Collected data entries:
________________________

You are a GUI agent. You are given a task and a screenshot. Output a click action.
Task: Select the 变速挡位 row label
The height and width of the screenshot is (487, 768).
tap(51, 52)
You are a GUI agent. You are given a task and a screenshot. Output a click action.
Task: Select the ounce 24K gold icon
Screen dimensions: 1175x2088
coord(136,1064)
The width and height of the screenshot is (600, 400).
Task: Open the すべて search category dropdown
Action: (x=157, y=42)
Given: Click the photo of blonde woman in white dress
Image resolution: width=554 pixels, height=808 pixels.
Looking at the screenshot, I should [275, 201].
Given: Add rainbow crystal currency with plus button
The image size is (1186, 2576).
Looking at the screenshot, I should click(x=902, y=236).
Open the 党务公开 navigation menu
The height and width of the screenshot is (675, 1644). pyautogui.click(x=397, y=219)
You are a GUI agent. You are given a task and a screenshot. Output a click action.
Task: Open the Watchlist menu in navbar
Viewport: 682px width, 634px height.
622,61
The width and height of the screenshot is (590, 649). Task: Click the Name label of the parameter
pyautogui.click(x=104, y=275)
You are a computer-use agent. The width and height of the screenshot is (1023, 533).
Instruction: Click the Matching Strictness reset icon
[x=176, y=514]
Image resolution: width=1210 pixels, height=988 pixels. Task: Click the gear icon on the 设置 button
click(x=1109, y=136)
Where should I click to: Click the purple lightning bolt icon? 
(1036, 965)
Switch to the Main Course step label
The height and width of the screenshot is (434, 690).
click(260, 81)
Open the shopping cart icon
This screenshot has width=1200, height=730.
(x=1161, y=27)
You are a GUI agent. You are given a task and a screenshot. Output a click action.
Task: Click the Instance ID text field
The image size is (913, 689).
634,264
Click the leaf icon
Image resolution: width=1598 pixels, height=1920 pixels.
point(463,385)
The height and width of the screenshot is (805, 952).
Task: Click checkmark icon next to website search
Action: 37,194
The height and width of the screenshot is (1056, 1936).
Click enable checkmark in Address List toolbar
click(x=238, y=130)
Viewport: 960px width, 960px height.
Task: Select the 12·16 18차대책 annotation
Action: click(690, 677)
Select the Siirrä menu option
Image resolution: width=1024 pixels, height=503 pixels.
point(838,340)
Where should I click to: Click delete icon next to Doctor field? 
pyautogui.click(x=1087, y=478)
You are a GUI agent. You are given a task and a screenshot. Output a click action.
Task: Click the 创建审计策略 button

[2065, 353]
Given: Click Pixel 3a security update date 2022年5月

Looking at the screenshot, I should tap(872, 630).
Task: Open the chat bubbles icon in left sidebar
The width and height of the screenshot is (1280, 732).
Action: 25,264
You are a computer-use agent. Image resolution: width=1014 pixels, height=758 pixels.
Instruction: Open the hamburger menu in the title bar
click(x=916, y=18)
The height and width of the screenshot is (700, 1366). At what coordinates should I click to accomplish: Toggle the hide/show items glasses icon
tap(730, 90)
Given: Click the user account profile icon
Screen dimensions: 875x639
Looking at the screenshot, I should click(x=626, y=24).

________________________

* WORK TO COMPLETE: All of the records above need to be printed again exactly as they appear.

* EXERCISE RESULT:
You are a GUI agent. You are given a task and a screenshot. Output a click action.
Task: Select the 变速挡位 row label
The height and width of the screenshot is (487, 768).
tap(51, 52)
You are a GUI agent. You are given a task and a screenshot. Output a click action.
Task: Select the ounce 24K gold icon
Screen dimensions: 1175x2088
coord(136,1064)
The width and height of the screenshot is (600, 400).
Task: Open the すべて search category dropdown
Action: (x=157, y=42)
Given: Click the photo of blonde woman in white dress
Image resolution: width=554 pixels, height=808 pixels.
Looking at the screenshot, I should [275, 201].
Given: Add rainbow crystal currency with plus button
The image size is (1186, 2576).
Looking at the screenshot, I should click(x=902, y=236).
Open the 党务公开 navigation menu
The height and width of the screenshot is (675, 1644). pyautogui.click(x=397, y=219)
You are a GUI agent. You are given a task and a screenshot. Output a click action.
Task: Open the Watchlist menu in navbar
Viewport: 682px width, 634px height.
622,61
The width and height of the screenshot is (590, 649). Task: Click the Name label of the parameter
pyautogui.click(x=104, y=275)
You are a computer-use agent. The width and height of the screenshot is (1023, 533).
Instruction: Click the Matching Strictness reset icon
[x=176, y=514]
Image resolution: width=1210 pixels, height=988 pixels. Task: Click the gear icon on the 设置 button
click(x=1109, y=136)
Where should I click to: Click the purple lightning bolt icon? 
(1036, 965)
Switch to the Main Course step label
The height and width of the screenshot is (434, 690).
click(260, 81)
Open the shopping cart icon
This screenshot has width=1200, height=730.
(x=1161, y=27)
You are a GUI agent. You are given a task and a screenshot. Output a click action.
Task: Click the Instance ID text field
The image size is (913, 689).
634,264
Click the leaf icon
Image resolution: width=1598 pixels, height=1920 pixels.
point(463,385)
The height and width of the screenshot is (805, 952).
Task: Click checkmark icon next to website search
Action: 37,194
The height and width of the screenshot is (1056, 1936).
Click enable checkmark in Address List toolbar
click(x=238, y=130)
Viewport: 960px width, 960px height.
Task: Select the 12·16 18차대책 annotation
Action: click(690, 677)
Select the Siirrä menu option
Image resolution: width=1024 pixels, height=503 pixels.
point(838,340)
Where should I click to: Click delete icon next to Doctor field? 
pyautogui.click(x=1087, y=478)
You are a GUI agent. You are given a task and a screenshot. Output a click action.
Task: Click the 创建审计策略 button

[2065, 353]
Given: Click Pixel 3a security update date 2022年5月

Looking at the screenshot, I should tap(872, 630).
Task: Open the chat bubbles icon in left sidebar
The width and height of the screenshot is (1280, 732).
Action: 25,264
You are a computer-use agent. Image resolution: width=1014 pixels, height=758 pixels.
Instruction: Open the hamburger menu in the title bar
click(x=916, y=18)
The height and width of the screenshot is (700, 1366). At what coordinates should I click to accomplish: Toggle the hide/show items glasses icon
tap(730, 90)
Given: Click the user account profile icon
Screen dimensions: 875x639
Looking at the screenshot, I should click(x=626, y=24).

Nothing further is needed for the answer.